Cast the world two thousand years into its future. It’s a world in which sorcery and technology grew together, like two trees trained to twine around each other until their branches can’t be told apart. And now, the world is dying again as the coward and the traitor stalk each other through the world’s last city, a topsy-turvey mix of trumans, halfmans, unmans, nearmans, mutants, moreaux (the animal-people), sealed arcology, open streets, congestion, emptiness, slums that never see daylight, decaying walls, desperation and despair. And they start finding their dead siblings, reborn in the people of this future — Kasimir’s rider, Herfjotur, now the moreau Selene, a cat transformed by the Technomancer Thjierry Thorvaldsdottir, a captain in the Technomancer’s elite guard; the dead Strifbjorn, whom they both loved, has come back as Cathoair, a young show-fighter and whore; Yrenbend, whom Muire finds in the rat mage moreau Cristokos. All unknowing of who they are, or were — they are and are not reborn. And finally, although it perhaps took longer than it should have, Muire discovers why this world is dying. The Grey Wolf knew all along.
As I sit here, having just finished this book, I find myself wondering why stories like this one — painful stories that don’t quite settle into despair — move us so deeply while happy stories of shining heroes and golden quests, though they might lighten our mood for a moment, seldom resonate to the depth that this one does. Bear’s not making a pitch for despair as our normal state: redemption hovers in the background for a long time before it makes its entrance, even if it serves only to introduce resurrection.
I’ve been reading Joseph Campbell again, and bring this insight to this discussion: life is a series of resurrections, until we reach the final transformation that leads to a rebirth we hope for but can only guess at. And Bear rubs our noses in the fact that neither redemption nor resurrection are all they’re cracked up to be, but they do mean you get another chance. Call it a study in the cyclic nature of entropy.

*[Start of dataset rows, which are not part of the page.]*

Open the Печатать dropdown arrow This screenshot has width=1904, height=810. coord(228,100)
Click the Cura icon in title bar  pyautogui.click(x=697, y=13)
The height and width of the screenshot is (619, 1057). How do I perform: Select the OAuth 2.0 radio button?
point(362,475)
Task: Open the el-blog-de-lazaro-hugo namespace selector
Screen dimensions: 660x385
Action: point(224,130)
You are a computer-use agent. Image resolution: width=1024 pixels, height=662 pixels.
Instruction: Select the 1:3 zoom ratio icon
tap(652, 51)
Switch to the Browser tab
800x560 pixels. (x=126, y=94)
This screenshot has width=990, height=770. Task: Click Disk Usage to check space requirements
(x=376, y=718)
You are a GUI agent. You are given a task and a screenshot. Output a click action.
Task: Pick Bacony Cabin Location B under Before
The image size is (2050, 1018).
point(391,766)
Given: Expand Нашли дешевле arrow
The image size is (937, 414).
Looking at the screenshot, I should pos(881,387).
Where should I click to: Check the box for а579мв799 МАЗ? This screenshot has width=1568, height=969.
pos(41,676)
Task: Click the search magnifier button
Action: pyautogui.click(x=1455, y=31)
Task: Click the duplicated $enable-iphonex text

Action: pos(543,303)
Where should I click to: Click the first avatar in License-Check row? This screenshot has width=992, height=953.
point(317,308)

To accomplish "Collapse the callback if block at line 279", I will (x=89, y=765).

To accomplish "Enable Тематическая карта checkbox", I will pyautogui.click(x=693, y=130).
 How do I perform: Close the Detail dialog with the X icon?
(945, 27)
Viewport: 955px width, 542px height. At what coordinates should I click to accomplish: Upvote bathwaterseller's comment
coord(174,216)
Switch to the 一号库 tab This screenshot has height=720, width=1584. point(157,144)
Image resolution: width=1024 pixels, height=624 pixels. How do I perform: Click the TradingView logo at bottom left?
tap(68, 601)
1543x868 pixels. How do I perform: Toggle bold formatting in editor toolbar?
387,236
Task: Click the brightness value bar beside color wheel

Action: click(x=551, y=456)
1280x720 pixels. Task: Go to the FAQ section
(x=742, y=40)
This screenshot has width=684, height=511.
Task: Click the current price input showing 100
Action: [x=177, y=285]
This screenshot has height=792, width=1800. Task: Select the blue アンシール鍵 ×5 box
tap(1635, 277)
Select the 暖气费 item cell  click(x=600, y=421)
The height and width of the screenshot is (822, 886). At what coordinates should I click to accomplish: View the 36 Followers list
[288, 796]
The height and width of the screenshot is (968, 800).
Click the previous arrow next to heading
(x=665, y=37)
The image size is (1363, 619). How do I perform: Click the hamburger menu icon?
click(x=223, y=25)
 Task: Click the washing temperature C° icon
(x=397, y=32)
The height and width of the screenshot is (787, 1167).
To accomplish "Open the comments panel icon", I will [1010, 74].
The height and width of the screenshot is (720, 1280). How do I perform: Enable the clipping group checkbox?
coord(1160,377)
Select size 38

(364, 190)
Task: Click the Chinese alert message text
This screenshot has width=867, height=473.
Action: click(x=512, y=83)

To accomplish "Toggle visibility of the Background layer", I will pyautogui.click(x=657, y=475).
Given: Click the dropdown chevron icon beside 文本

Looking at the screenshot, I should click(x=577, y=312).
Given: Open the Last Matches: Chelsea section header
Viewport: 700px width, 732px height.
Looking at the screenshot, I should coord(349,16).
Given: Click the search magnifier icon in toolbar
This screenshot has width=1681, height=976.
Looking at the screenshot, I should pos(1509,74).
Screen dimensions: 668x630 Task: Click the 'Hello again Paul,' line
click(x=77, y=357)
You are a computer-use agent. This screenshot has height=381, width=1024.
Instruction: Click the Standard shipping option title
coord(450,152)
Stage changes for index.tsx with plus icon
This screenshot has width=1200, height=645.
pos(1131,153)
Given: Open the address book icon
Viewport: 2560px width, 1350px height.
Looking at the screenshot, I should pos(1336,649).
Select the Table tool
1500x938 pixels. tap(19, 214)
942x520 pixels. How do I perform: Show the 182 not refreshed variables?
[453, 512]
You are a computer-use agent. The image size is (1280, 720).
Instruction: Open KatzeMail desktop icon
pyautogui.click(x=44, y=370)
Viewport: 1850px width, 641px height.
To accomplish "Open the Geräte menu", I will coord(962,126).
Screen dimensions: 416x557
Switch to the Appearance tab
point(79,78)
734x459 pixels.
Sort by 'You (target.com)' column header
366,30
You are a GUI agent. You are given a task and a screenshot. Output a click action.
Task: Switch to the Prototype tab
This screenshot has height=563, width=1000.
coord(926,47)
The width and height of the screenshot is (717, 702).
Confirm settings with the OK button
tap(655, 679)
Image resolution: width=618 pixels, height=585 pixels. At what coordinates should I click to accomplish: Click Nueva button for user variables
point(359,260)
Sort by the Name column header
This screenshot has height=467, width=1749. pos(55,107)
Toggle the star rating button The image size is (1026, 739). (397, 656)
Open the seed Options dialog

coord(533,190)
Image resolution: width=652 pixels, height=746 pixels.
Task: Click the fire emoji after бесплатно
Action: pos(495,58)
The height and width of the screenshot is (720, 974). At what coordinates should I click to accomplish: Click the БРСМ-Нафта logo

It’s also a love story, and in Bear’s hands that has become nothing so shallow as romance. The love is on the same deep, painful level, a multifaceted thing of protection, sacrifice, obsession, and finally the realization that love must allow the resurrection, but in so doing, it must also allow the death that is necessary. It’s become almost an identifying mark of Bear’s work that she cuts to the core of what loving means, what it costs, and lays bare all the ways we use that very imprecise but necessary word.
Elizabeth Bear has started to scare me. All the Windwracked Stars packs a terrific wallop, and any artist who can achieve that level with any consistency is frightening indeed. There’s a degree of honesty that any artist has to achieve if they want us to pay attention beyond the moment: they can’t be afraid of the hard places. Bear’s there.